Die Deutsche Telekom soll nach einem Medienbericht viel früher als bisher bekannt Spitzelaufträge erteilt haben, um Informanten aus dem Konzern auf die Schliche zu kommen. Wie die "Financial Times Deutschland" (FTD) berichtet, erteilte das Unternehmen dazu bereits im Jahr 2000 Aufträge. Diesen Spitzelauftrag 2000 habe ein Mitarbeiter vergeben, der später zum Leiter der Telekom-Konzernsicherheit aufgestiegen sei. Unklar ist nach Angaben der Zeitung aber, in wessen Auftrag er gehandelt habe. Vorstandschef war damals Ron Sommer.

Für den Spitzelauftrag 2000 wurde nach Informationen der Zeitung die Berliner Control Risks Group (CRG) als Partner gewählt. "Wir haben dazu nichts in unseren Unterlagen gefunden. Wenn es so gewesen sein sollte, wäre das ein klarer Verstoß gegen sämtliche internen Ethikrichtlinien", sagte Jürgen Stephan, seit 2003 CRG-Geschäftsführer. Die gesamte Abteilung Corporate Investigations sei Anfang des Jahrzehnts ausgetauscht worden. Control Risks habe interne Untersuchungen eingeleitet und nehme die Vorwürfe sehr ernst, sagte Stephan laut Angaben der "Financial Times Deutschland".

Nach weiteren Angaben des Blattes suchte als Subunternehmen für den ehemaligen Staatskonzern die von Ex-Geheimdienstlern gegründete Berliner Wirtschaftsdetektei Desa nach einem Leck bei der Telekom. Im Visier habe dabei unter anderem ein Reporter der FTD gestanden. Ein Konzernsprecher sagte, der Fall sei dem Unternehmen nicht bekannt.

Versteckte Kameras

Wie das Hamburger Wirtschaftsblatt weiter berichtete, seien die Methoden weit über das für die Jahre 2005 und 2006 bekannte Auswerten von Telefonverbindungen hinausgegangen. Die privaten Fahnder versuchten sogar, mit versteckter Kamera Hinweise auf die Kontaktperson des Reporters zu finden. Dies lege nahe, dass die Telekom jahrelang ein Spitzelsystem gegen Journalisten und ihre Spitzenkräfte unterhalten habe, resümierte das Blatt.
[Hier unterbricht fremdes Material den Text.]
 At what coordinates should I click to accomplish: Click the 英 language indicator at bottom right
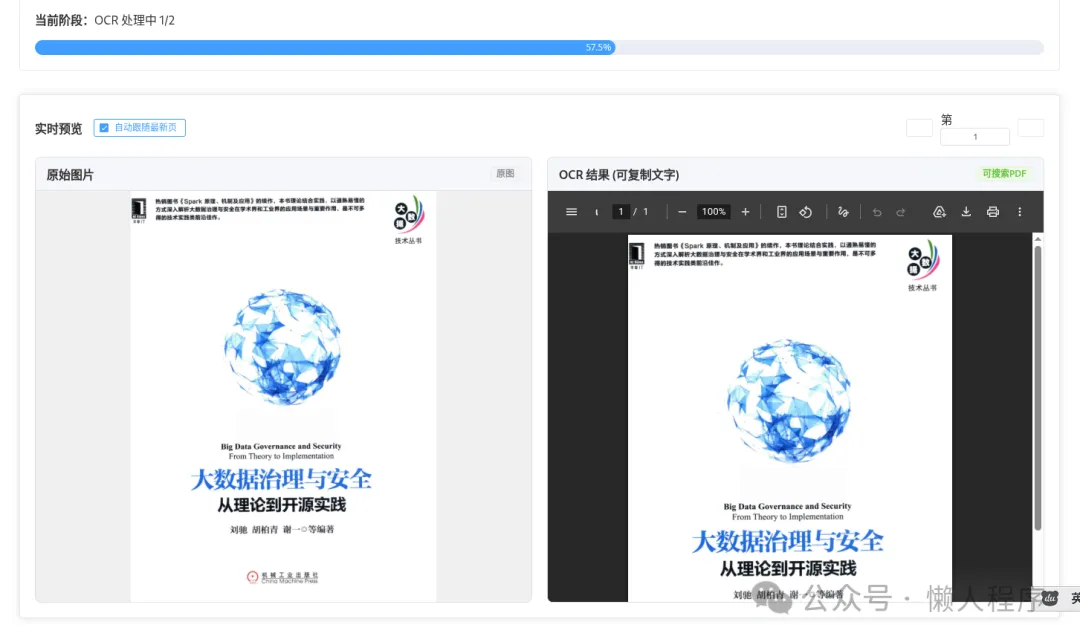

Der Aufsichtsrat der Telekom stärkte unterdessen Vorstandschef Ren Obermann in der Bespitzelungsaffäre den Rücken. Das Kontrollgremium habe ausdrücklich die von ihm eingeleiteten Maßnahmen begrüßt und seinen Kurs unterstützt, um künftig einen Datenmissbrauch in dem Unternehmen zu verhindern, sagte Konzernsprecher Philipp Schindera. Zu den Details, die auf der fünfstündigen Sitzung des Aufsichtsrates besprochen wurden, wollte er sich nicht äußern.

Am vergangenen Wochenende hatte der Telekom-Chef öffentlich eingeräumt, dass der Konzern 2005 und teilweise auch 2006 Telefon- Verbindungsdaten missbräuchlich benutzt habe. Zuvor hatte das Hamburger Nachrichtenmagazin "Der Spiegel" die Affäre ans Licht gebracht. Ziel der Operation war es herauszufinden, wann und wie lange Aufsichtsräte und Telekom-Manager mit Journalisten telefoniert hatten. Auf diesem Wege wollte die Telekom herausfinden, wer die Presse mit internen Informationen versorgte.